AIM OF THE TASK: Extract every line of the listing below and reproduce each one verbatim, in the same order.

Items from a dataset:
========

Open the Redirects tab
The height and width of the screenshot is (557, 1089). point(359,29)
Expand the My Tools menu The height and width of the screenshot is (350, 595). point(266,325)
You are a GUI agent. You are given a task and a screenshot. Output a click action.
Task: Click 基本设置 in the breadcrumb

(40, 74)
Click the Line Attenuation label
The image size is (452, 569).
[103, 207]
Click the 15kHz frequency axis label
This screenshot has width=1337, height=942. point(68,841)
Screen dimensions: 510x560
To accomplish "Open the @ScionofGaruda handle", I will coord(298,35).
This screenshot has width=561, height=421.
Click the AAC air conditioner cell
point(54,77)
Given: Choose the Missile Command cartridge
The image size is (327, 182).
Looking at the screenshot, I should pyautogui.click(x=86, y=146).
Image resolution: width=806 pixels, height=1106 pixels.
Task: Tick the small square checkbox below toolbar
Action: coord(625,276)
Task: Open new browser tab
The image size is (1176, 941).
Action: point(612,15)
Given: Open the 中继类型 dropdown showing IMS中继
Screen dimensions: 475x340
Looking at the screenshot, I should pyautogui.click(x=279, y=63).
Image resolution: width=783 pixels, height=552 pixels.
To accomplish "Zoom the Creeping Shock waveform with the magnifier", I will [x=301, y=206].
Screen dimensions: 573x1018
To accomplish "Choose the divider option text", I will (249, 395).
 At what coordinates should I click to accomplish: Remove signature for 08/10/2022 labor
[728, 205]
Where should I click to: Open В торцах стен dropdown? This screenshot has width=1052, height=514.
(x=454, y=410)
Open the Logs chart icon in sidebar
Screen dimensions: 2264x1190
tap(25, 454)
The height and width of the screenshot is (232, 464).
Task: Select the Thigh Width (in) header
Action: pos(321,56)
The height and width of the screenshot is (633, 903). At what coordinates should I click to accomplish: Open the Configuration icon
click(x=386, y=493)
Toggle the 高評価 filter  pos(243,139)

========

ANSWER:
Open the Redirects tab
The height and width of the screenshot is (557, 1089). point(359,29)
Expand the My Tools menu The height and width of the screenshot is (350, 595). point(266,325)
You are a GUI agent. You are given a task and a screenshot. Output a click action.
Task: Click 基本设置 in the breadcrumb

(40, 74)
Click the Line Attenuation label
The image size is (452, 569).
[103, 207]
Click the 15kHz frequency axis label
This screenshot has width=1337, height=942. point(68,841)
Screen dimensions: 510x560
To accomplish "Open the @ScionofGaruda handle", I will coord(298,35).
This screenshot has width=561, height=421.
Click the AAC air conditioner cell
point(54,77)
Given: Choose the Missile Command cartridge
The image size is (327, 182).
Looking at the screenshot, I should pyautogui.click(x=86, y=146).
Image resolution: width=806 pixels, height=1106 pixels.
Task: Tick the small square checkbox below toolbar
Action: coord(625,276)
Task: Open new browser tab
The image size is (1176, 941).
Action: point(612,15)
Given: Open the 中继类型 dropdown showing IMS中继
Screen dimensions: 475x340
Looking at the screenshot, I should pyautogui.click(x=279, y=63).
Image resolution: width=783 pixels, height=552 pixels.
To accomplish "Zoom the Creeping Shock waveform with the magnifier", I will [x=301, y=206].
Screen dimensions: 573x1018
To accomplish "Choose the divider option text", I will (249, 395).
 At what coordinates should I click to accomplish: Remove signature for 08/10/2022 labor
[728, 205]
Where should I click to: Open В торцах стен dropdown? This screenshot has width=1052, height=514.
(x=454, y=410)
Open the Logs chart icon in sidebar
Screen dimensions: 2264x1190
tap(25, 454)
The height and width of the screenshot is (232, 464).
Task: Select the Thigh Width (in) header
Action: pos(321,56)
The height and width of the screenshot is (633, 903). At what coordinates should I click to accomplish: Open the Configuration icon
click(x=386, y=493)
Toggle the 高評価 filter  pos(243,139)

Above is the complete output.